Understanding Big Data Architectures

David Howard · January 26, 2015 · Short URL: https://vator.tv/n/3b9c

We're long past data warehousing...

First there was data warehousing, Relational Database Management Systems (RDBMS) and business intelligence reporting. Then, distributed processing and distributed storage with Hadoop, or handling massive datasets, enabling advanced analytics of an explosing of data from an increasing variety of sources. Now that Hadoop has established a strong beachhead, we're seeing new data analytics architectures come to the forefront to leverage its capabilities.

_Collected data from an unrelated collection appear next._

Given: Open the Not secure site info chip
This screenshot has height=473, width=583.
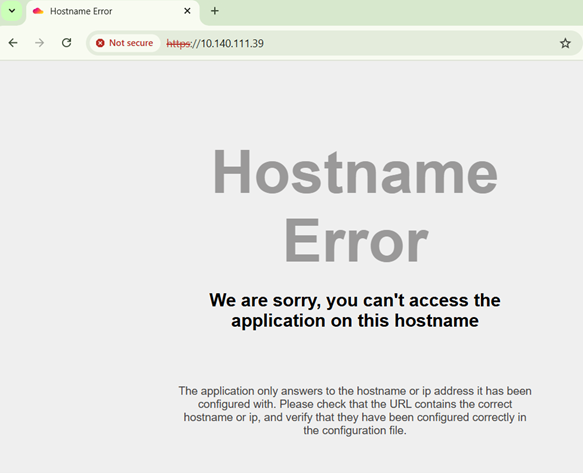Looking at the screenshot, I should coord(125,43).
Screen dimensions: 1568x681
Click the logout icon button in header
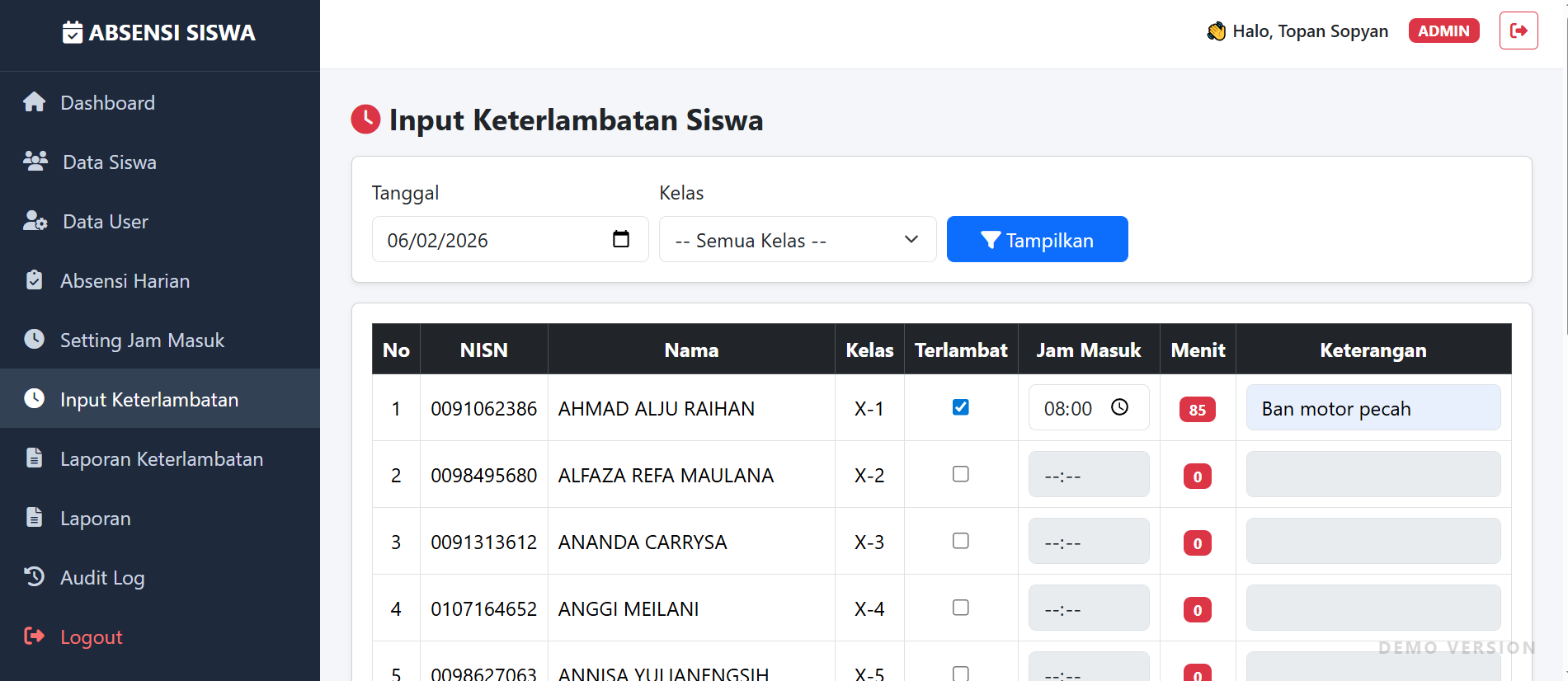pyautogui.click(x=1518, y=31)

Traditionally, getting data from source systems into a data warehouse was expensive and time consuming, due to the Extract, Transform and Load (ETL) processes necessary to make data queryable. Enterprises needed an ETL programmer, data warehouse architects and administrators, to make the data "dance" before an analyst could actually run reports and gain actionable intelligence with which to make business decisions. Due to the expense and time lag, only select portions of data could be run through this process and made available to the analyst.

In 2011, Hadoop came along, leveraging Google's work with MapReduce, enabling the enterprise to collect massive datasets in all forms. But the Enterprise still needed the programmers, architects and admins to make the data usable to the people who actually needed it. The workflow really didn't change.

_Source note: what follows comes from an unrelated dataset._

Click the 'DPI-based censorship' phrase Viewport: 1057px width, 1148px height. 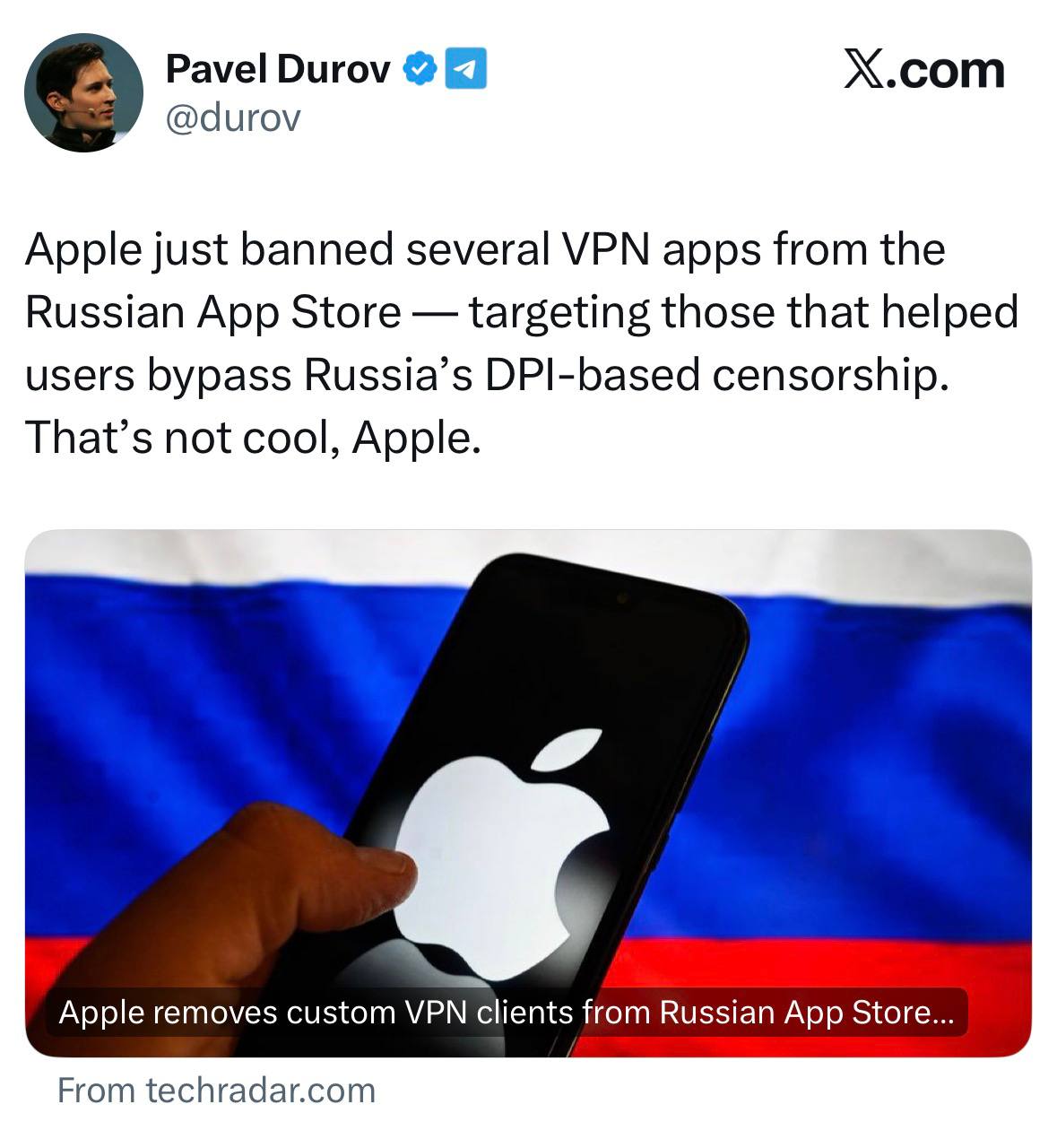(715, 375)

A new crop of startups is introducing new big data analytics architectures now. One that eliminates the time lag attributed to data prep, and eliminates the layers of technicians between the analyst and the data - petabytes of it now - on Hadoop. 

It's great for analysts, but the real value proposition of these new architectures is that it reduces the time-to-insight for business managers and the C-suite. Actionable intelligence is no longer months away from the realization that the data - all of the data, thanks to Hadoop's un-precedented mass-store capabilities - is available; time-to-insight is now measured in hours.

And the analytics is no longer limited to structured data that neatly fits into rows and columns. To give just one example, ustomer experience teams can pull in all sorts of structured and un-structured data, such as web clicks, chat logs, e-mail exchanges and traditional contact center data to find opportunities to improve service or lower costs.

Large enterprise, unsurprisingly, is reluctant to share with the competition, the secrets of their success, but the case studies are trickling out, and the ROI is clear. Senior executives need to be paying attention to these new architectures and understand the strategic significance for their business.